Florence looked downcast for a moment as her forehead wrinkled and her top row of teeth bit firmly onto her bottom lip before the round little face brightened as if a curtain had been suddenly drawn back and let in the daylight.

“Would you like to meet Mrs. Jenkins who runs the post office?” she asked. “I could introduce you. She sometimes smells of cheese. I don’t know why. Sometimes she tells the truth by accident. She doesn’t know she’s doing it. Mum says it’s a sort of illness. Anyway, I like her because not everyone tells the truth. And sometimes she swears by mistake too.”

“Yes, please. I would certainly like to meet Mrs. Jenkins,” May said. “Perhaps we could go and see her on a bike ride together?”

May was keen to get a bicycle as soon as possible.

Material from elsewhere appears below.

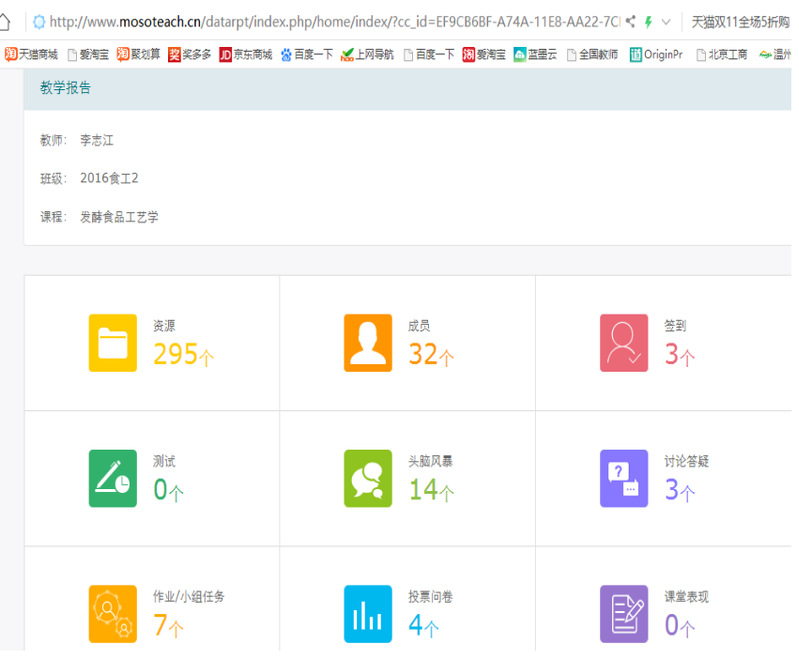Select the green 测试 pencil icon
Screen dimensions: 799x659
coord(112,478)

Back home, when she wasn’t driving the car, she had bicycled everywhere.

Florence was looking worried again.

“Haven’t you got a bike?” May asked her.

“No I haven’t because, well, because I don’t know how to ride one. Mum says she would love to teach me but she hasn’t got the time at the moment. You won’t tell anyone from school, will you? I have to keep it a secret or my friends will tease me.”

“I will teach you, if you like? Perhaps Mr. Hooch has a couple of old rusties in his shed and we could find a time to practise?”

Florence’s eyes shone as she jumped on the bed, kissed May on the cheek and was out of the room before May had time to say another word.